EXERCISE INPUT:

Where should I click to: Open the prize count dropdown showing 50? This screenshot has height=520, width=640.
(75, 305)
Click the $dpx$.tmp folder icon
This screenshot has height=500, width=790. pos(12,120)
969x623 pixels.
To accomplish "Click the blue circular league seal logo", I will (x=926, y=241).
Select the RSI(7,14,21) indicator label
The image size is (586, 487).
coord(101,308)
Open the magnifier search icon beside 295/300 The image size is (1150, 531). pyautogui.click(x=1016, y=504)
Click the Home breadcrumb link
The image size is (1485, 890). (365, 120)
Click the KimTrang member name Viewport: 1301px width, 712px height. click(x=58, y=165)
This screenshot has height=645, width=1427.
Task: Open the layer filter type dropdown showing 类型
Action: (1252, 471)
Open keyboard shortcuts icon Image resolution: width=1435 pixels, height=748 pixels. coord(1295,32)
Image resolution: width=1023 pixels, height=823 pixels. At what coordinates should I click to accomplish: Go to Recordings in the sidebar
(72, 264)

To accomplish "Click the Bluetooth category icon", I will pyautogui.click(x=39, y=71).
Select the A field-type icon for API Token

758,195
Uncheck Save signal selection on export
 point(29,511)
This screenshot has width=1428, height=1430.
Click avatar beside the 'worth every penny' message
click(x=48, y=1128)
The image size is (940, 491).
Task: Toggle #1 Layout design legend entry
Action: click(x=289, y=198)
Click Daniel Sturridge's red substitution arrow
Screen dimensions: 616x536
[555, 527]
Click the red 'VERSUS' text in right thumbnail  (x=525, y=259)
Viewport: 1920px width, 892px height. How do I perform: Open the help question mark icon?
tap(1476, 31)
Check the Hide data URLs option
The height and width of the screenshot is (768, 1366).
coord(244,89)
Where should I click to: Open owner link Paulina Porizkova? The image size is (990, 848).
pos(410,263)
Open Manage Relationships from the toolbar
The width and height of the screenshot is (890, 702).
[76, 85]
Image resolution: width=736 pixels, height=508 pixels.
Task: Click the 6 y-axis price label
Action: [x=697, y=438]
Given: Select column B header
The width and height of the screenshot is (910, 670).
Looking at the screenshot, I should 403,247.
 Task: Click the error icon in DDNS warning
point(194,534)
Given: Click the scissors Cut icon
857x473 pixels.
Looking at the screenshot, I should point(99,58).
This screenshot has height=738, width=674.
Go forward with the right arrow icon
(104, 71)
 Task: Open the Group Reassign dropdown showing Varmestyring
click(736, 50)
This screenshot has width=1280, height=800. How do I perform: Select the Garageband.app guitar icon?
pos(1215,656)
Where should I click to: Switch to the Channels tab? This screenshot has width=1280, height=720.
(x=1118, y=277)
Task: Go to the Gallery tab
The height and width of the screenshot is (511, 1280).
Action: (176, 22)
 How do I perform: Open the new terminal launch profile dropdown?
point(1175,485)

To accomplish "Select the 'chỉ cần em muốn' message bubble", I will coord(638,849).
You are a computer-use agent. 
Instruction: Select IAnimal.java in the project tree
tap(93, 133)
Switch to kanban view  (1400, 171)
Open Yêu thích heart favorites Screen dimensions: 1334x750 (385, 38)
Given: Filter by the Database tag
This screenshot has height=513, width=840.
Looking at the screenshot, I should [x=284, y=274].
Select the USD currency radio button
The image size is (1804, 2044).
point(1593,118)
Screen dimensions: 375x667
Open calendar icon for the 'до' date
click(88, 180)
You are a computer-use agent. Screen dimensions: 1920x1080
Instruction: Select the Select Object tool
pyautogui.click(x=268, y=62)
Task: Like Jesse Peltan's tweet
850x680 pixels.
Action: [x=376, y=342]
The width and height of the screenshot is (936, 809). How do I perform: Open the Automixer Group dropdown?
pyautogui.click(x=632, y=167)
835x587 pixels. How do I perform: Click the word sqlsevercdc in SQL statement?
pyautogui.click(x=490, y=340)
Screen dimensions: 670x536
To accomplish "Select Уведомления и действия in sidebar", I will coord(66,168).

YOUR INSTRUCTIONS: Pull each line that includes the word "agent" out of the material above.

SOLUTION TO THIS TASK:
You are a computer-use agent. 
You are a computer-use agent. Screen dimensions: 1920x1080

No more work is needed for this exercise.